さて量子論とは仲の悪いイメージがあるアインシュタインですが、実はこの量子もつれを最初に指摘したのはアインシュタインらしいですね。アイーーン
私「アインシュタインさん今日はよろしくお願いします。」
アインシュタイン(以下ア)「アイーーン」
私「アインシュタインさん、量子コンピュータの領域でもよく登場する量子もつれについて教えてください。」
ア「量子コンピュータでもターゲットの量子ビットの状態が別の量子ビットに影響を与えるということでよく使われますね。あーいん」
ア「まずはもつれていない量子ビットAとBについて、二つのビットの状態をそれぞれ記述して見ましょう。」
Aについて: v = c0*a0 + c1*a1
Bについて: w = d0*b0 + d1*b1
私「今は二次元の空間を考えているから、基底も二つでいいんですね!」
ア「アイーーン そうです!次にテンソル積を用いて二つの状態を結合し、新しいベクトルを記述して見ましょう」
v⊗w = (c0*a0 + c1*a1)⊗(d0*b0 + d1*b1)
展開して、定数項をまとめると
v⊗w = r*a0⊗b0 + s*a0⊗b1 + t*a1⊗b0 +u*a1⊗b1
私「定数項をそれぞれ一文字にまとめたんですね!」
ア「定数項は確率振幅なのでそれぞれを二乗して足し合わせると1になります。そして外側の定数rとu 、内側の定数sとtはこのような関係があることがわかります。」
r u = s t =c0 c1 d0 d1
私「おお!もつれのない2量子ビットは外側の定数の積と内側の定数の積が等しくなるんですね!」
ア「それぞれ別の状態を考えたので当然といえば当然ですねあーーーイン」
ア「ここで一つ考えを飛躍させて、2つの量子ビットの状態を次のように説明しましょう。」
r*a0⊗b0 + s*a0⊗b1 + t*a1⊗b0 +u*a1⊗b1
私「同じ式に見えるのですが、どう飛躍したのでしょうか?」
ア「定数項が確率振幅であることに変わりはないので、各定数項を二乗して足すと1になるのは同じなのですが、 r u = s t である必要はありません。」
私「うーんまだどういうことかわかりません。」
ア「アイーーーン!では実際にもつれている量子ビットの状態を見ていきましょう。」
1/2*a0⊗b0 + 1/2*a0⊗b1 + 1/√2*a1⊗b0 +0*a1⊗b1
ア「これはもつれている2つの量子ビットの状態です。

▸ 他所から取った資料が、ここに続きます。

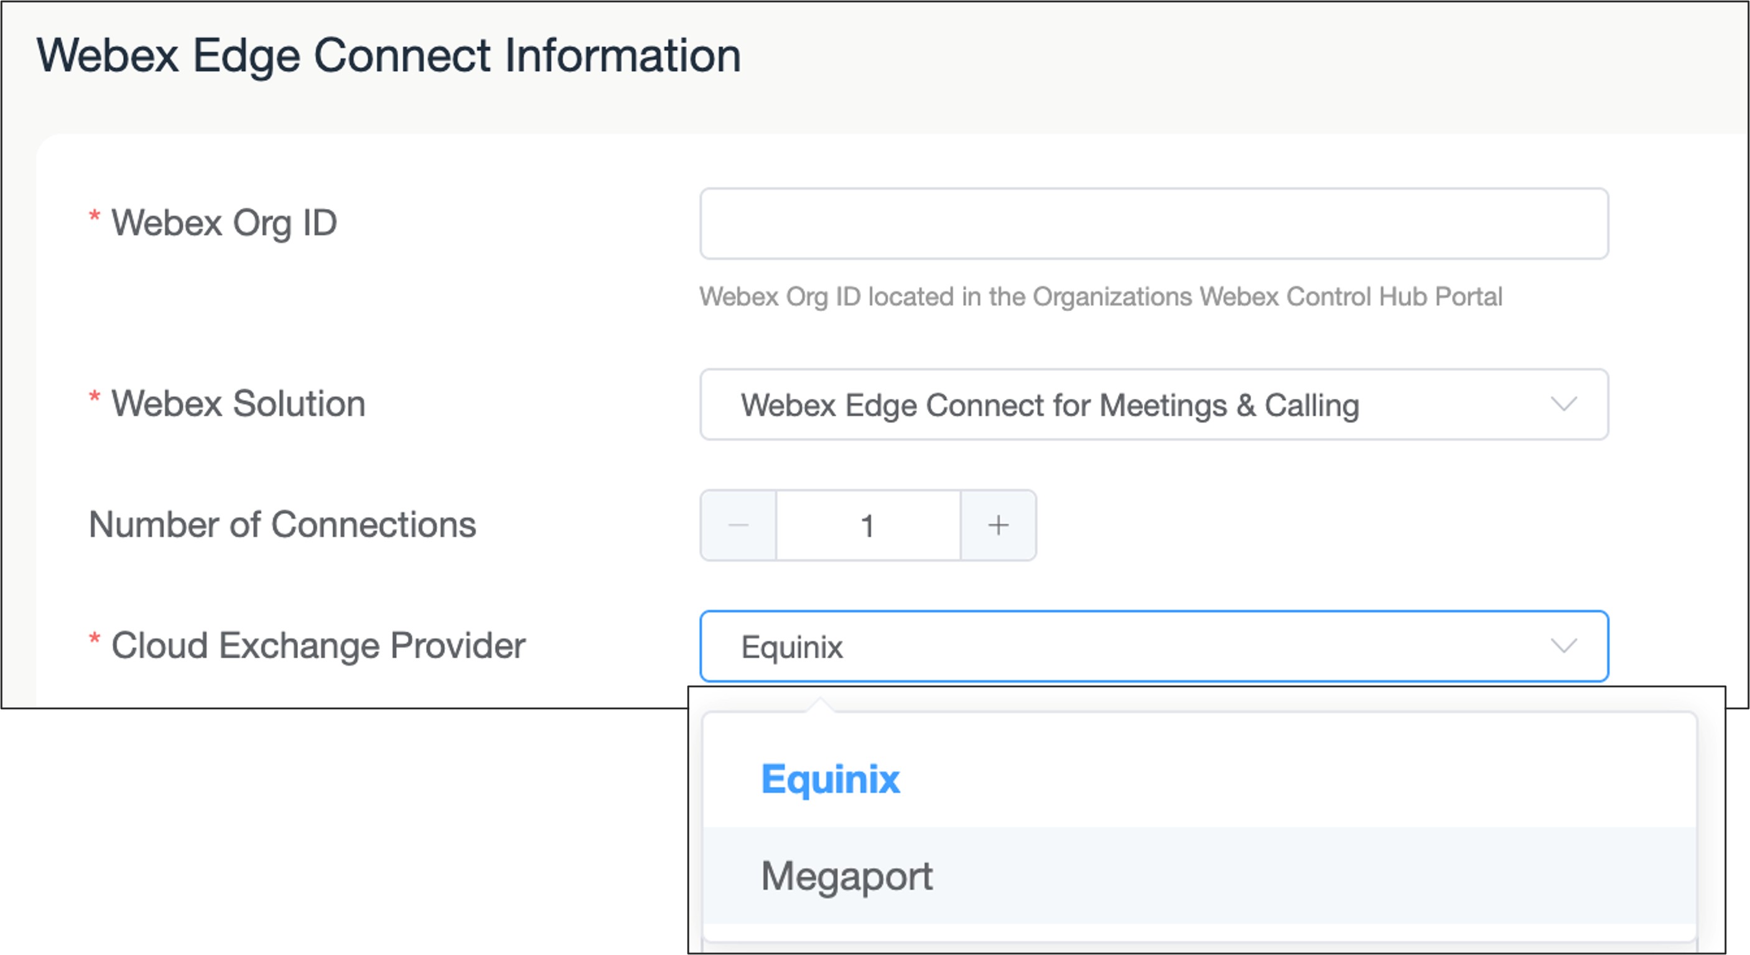Click the 'Cloud Exchange Provider' label

tap(318, 645)
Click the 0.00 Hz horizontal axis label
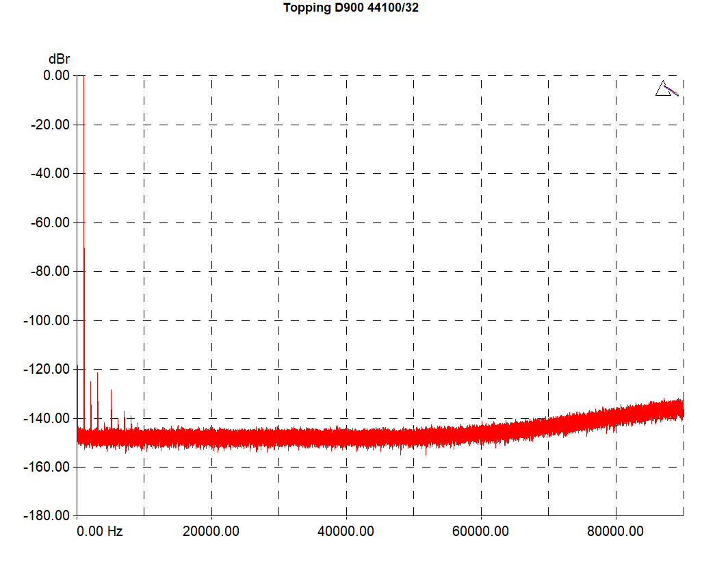Image resolution: width=702 pixels, height=562 pixels. tap(100, 531)
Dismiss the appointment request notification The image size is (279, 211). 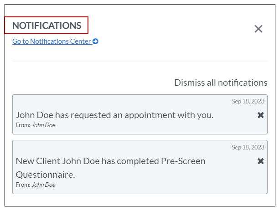tap(261, 115)
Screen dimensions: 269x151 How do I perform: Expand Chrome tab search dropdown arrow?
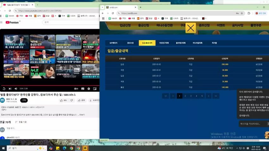click(103, 7)
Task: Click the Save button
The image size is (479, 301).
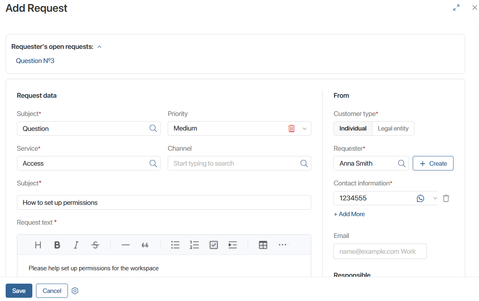Action: [x=19, y=291]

」
私「これは、どうしてもつれているとわかるんですか?」
ア「この式を変形すると」
1/√2 *a0 ⊗ (1/√2 *b0 + 1/√2 *b1 ) + 1/√2 *a1 ⊗ (1 *b0 + 0 *b1 )
私「おお!後半の項は!」
ア「アイーーン!そうですa1の状態が観測されたときは、2つ目の量子ビットは必ずb1の状態となることがわかります。しかも不思議なことに、もつれているもの同士はどんなに遠くに離したとしても、同じように片方の観測結果がもう片方の状態に瞬時に影響を与えます。」
私「どんなに離れていても瞬時にですか?地球の反対側でも?」
ア「そうです。」
私「そんなの嘘に決まっているじゃないですか!そんなことが出来たら、もつれた量子ビットを宇宙の遥か遠くまで飛ばしちゃえば、その量子ビットに対して情報を送れちゃいますよ!情報の伝達が光速を超えちゃっています!光速がこの世の中で一番速いことを示したのはアインシュタインさんご自身じゃないですか!」
ア「ふっ、これだから素人は困る。」
私「ぐぬぅ、」
ア「思慮の浅い素人のために丁寧に説明しましょう。先ほどの式をもう一度みてください。」
1/2*a0⊗b0 + 1/2*a0⊗b1 + 1/√2*a1⊗b0 +0*a1⊗b1
ア「これはa0⊗b0,a0⊗b1となる確率が1/4、a1⊗b0となる確率が1/2ということを表していますね。」
私「状態ベクトルにかかっている係数の二乗がその状態になる確率ですからね。」
ア「a0になる確率は1/4+1/4=1/2、a1になる確率は1/2」
私「ああ!」
ア「ふっ、そうこれは最初に観測した時と同じ確率」
1/√2 *a0 ⊗ (1/√2 *b0 + 1/√2 *b1 ) + 1/√2 *a1 ⊗ (1 *b0 + 0 *b1 )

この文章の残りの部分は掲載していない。